─── EXERCISE MATERIALS ───
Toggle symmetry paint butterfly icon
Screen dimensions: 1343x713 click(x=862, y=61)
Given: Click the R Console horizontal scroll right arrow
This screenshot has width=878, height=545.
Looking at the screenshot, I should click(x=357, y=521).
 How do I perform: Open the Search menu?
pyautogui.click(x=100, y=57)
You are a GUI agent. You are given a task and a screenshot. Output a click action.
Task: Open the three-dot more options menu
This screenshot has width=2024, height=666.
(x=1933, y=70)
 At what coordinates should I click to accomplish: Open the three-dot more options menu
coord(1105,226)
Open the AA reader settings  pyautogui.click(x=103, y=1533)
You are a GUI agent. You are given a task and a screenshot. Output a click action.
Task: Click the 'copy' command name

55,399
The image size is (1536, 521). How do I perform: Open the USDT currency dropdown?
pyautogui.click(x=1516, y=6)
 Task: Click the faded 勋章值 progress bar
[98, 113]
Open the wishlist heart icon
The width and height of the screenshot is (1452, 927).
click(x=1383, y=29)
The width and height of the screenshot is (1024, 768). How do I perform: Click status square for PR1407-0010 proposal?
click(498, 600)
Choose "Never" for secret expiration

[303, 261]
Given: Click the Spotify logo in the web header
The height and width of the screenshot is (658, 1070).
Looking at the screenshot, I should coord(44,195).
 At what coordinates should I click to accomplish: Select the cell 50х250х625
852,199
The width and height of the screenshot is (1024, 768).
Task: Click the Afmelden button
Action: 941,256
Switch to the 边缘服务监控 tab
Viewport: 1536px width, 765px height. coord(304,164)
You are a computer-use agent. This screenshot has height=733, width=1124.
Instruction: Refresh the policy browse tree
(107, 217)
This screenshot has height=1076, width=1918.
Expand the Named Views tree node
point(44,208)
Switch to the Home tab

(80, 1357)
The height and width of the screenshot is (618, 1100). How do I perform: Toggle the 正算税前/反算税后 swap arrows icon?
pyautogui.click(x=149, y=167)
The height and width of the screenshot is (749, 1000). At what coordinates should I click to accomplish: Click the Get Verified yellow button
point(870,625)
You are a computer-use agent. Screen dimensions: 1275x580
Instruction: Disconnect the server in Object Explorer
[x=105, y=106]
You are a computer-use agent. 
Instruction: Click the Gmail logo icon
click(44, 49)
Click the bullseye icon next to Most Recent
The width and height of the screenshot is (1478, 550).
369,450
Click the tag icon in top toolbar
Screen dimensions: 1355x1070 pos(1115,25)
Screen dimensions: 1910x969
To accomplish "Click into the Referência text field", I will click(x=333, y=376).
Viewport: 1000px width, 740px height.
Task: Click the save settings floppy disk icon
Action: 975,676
───
Take the lines above from the first through the one containing "Task: Open the three-dot more options menu" and reproduce them exactly; include nothing else.

Toggle symmetry paint butterfly icon
Screen dimensions: 1343x713 click(x=862, y=61)
Given: Click the R Console horizontal scroll right arrow
This screenshot has width=878, height=545.
Looking at the screenshot, I should click(x=357, y=521).
 How do I perform: Open the Search menu?
pyautogui.click(x=100, y=57)
You are a GUI agent. You are given a task and a screenshot. Output a click action.
Task: Open the three-dot more options menu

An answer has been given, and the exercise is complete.